*Tugas yang Dikerjakan:*
A. Menurut kutipan teks tentang sikap suku Kelen, sejarah Desa Lewoingu merupakan sejarah siapa?
B. Jelaskan mengapa kutipan teks itu menyebut sejarah Desa Lewoingu sebagai sejarah Boli, dalam satu sampai tiga kalimat.

===== Kutipan Teks

Jumat, 12 Juni 2009

SIKAP SUKU KELEN TERHADAP KONFLIK DI KAMPUNG HALAMAN " DESA LEWOINGU"

Membaca tulisan di dinding Eputobi. net atau blog bapak Kornelis Kuda Kelen, beberapa kali pertanyaan muncul, dimana suku kelen, kok diam saja ? apa dan bagaimana sikapmu ? Menanggapi pertanyaan itu beberapa saudara saya menghubungi saya untuk menyampaikan pendapat dan sikap, saya pahami sikap mereka karena file tentang sejarah dan peran adat suku kebeleng kelen disimpan rapi oleh saya. Maka dalam tulisan ini saya ingin menyampaikan beberapa catatan yang kemudian menjadi sikap dari suku Kebeleng Kelen.

Pertama, menyangkut sejarah Desa Lewoingu.

Bahwa ada upaya untuk menelusuri sejarah desa, yang ditulis dalam Eputobi net. saya menganggap itu lucu, karena siapa yang memberikan hak pada penulis untuk menulis sejarah Desa Lewoingu ? Apalagi tulisan tulisan itu tidak menyentu substansi sejarah desa Lewoingu. Ingat sejarah itu bukan cerita lepas tapi sebuah bagian kehidupan yang tidak terpisah dengan kehidupan hari ini. Jadi ketika kita ingin menulis sejarah Desa Lewoingu maka tahap pertama, adalah kita harus sepakat untuk menentukan siapa yang berhak untuk menulis sejarah itu. Saya tegaskan bahwa yang boleh menulis sejarah Desa Lewoingu adalah anak turunan dari Lango Limpati, terutama anak suku pemeggang rie limangwanang bersama dengan anak suku dari suku pemeggang rie dan atap dari rumah besar "Koke Dungbata". Tahap berikut adalah apa materi yang menjadi pokok dalam penulisan sejarah Desa Lewoingu. Ingat ........sejarah Desa Lewoingu adalah sejarah Boli karena dialah yang mampu menghimpun semua suku yang ada, Boli yang yang membagi semua hak dan peran dari semua suku yang ada. "uluwai mati sela- uluwai ulumado - patibeda" karena dari Boli ada kearifan untuk membagi "korokeng bele limakeng blaha abong aong gurung gawe". Saya yakin, semua suku terutama sembilan suku pemegang hak atas rie mempunyai sejarah sukunya, maka mari kita duduk bersama untuk sharing, kita diskusikan.

==========
===== Data Terdaftar

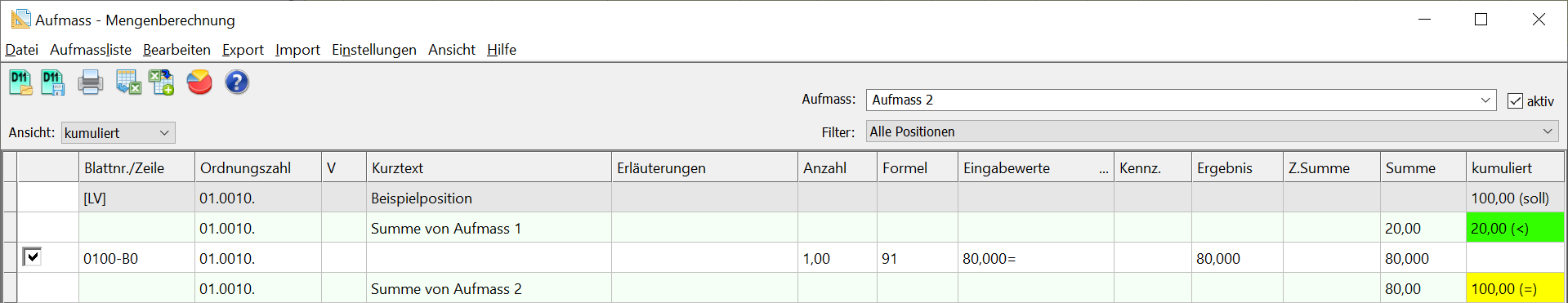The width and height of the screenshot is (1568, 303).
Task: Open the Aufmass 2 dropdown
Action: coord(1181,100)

==========
===== Data Terdaftar

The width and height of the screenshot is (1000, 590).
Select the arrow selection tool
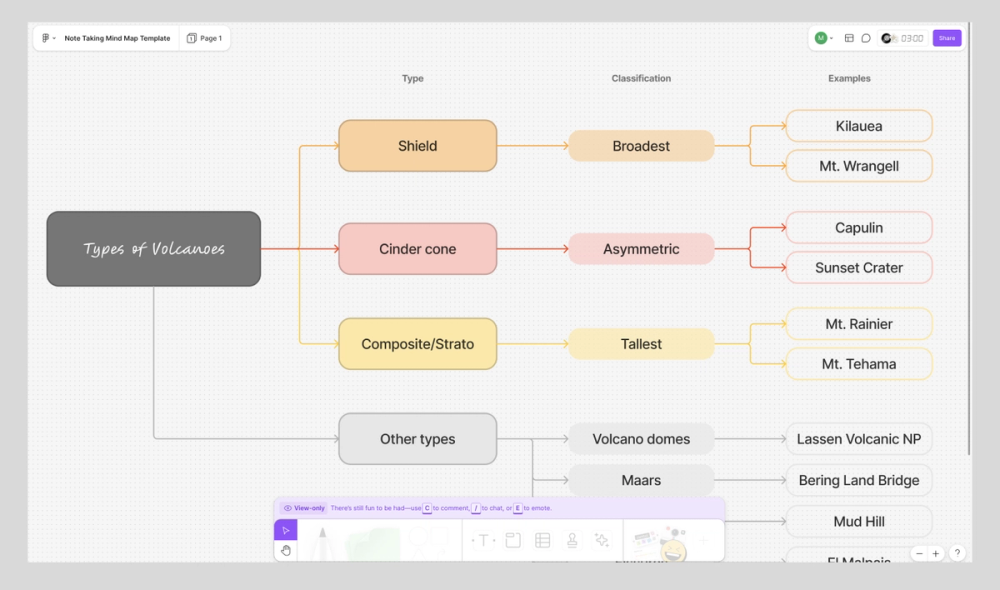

==========
===== Data Terdaftar

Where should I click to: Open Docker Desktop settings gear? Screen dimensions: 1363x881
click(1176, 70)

==========

*Jawaban Setiap Tugas:*
A. Sejarah Desa Lewoingu adalah sejarah Boli.

B. Boli yang mampu menghimpun semua suku yang ada. Ia juga yang membagi semua hak dan peran dari semua suku tersebut.